Most of us do not work in the healthcare industry. We also don’t work in the health insurance industry. Therefore, when we are mere patients who receive those dreaded medical bills, it is natural that we get confused.
Did you receive a medical bill and flinch when you saw the cost of a certain treatment? If you are like many Oklahoma residents, you probably thought a procedure was covered by insurance due to its necessity.
The idea of “medical necessity” within the insurance industry is unfortunately more complicated than it initially sounds.
So what does medical necessity technically mean?
According to a large health insurance provider, medically necessary treatment includes, “health care services that a Physician, exercising prudent clinical judgment, would provide to a patient for the purpose of evaluating, diagnosing or treating an illness, injury, disease or its symptoms.”
The definition also notes how the treatment must be the standard of care according to the general industry standards. That standard includes the duration or frequency of a treatment.

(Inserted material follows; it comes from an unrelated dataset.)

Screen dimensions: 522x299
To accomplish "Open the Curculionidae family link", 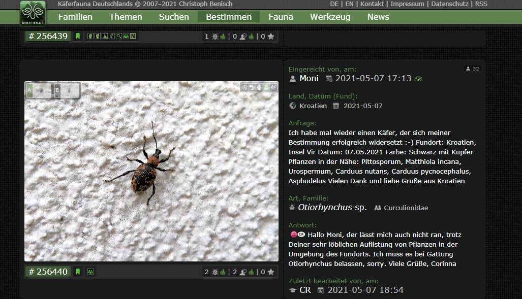I will tap(406, 208).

If there are other treatment options, the elected option must not only be proven to be reasonable and standard, but it must be comparable or lower in cost compared to other available, standard and proven options.

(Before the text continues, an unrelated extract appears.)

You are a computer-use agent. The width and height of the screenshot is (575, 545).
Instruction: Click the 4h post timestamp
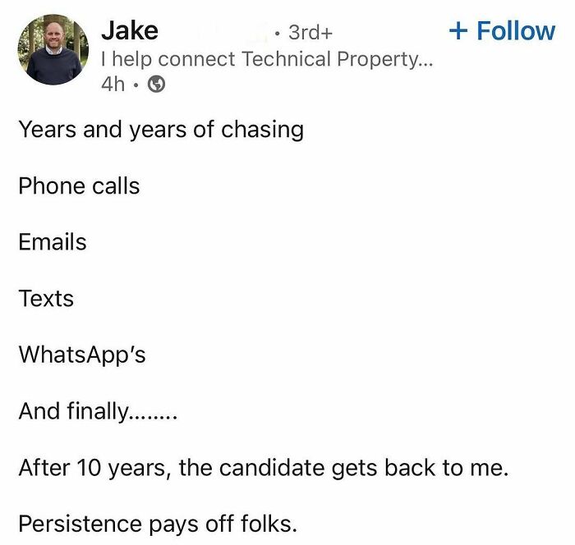point(113,85)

When you are sick or injured and in need of medical relief, it is more than frustrating to have to try to understand insurance coverage and the cost to you and your family. Hopefully, you work with a healthcare provider whom you trust. If so, ask questions about standards of care and insurance coverage.
But even doctors can be uncertain about cost and insurance coverage. You can also talk to your insurance provider about treatment options and costs. They should be able to provide information about what treatment/procedures are covered by your plan.
Sometimes, insurance providers are wrong. And sometimes, they act in bad faith. When that happens, an insurance lawyer can be your best advocate in order to defend your rights and your hard-earned money.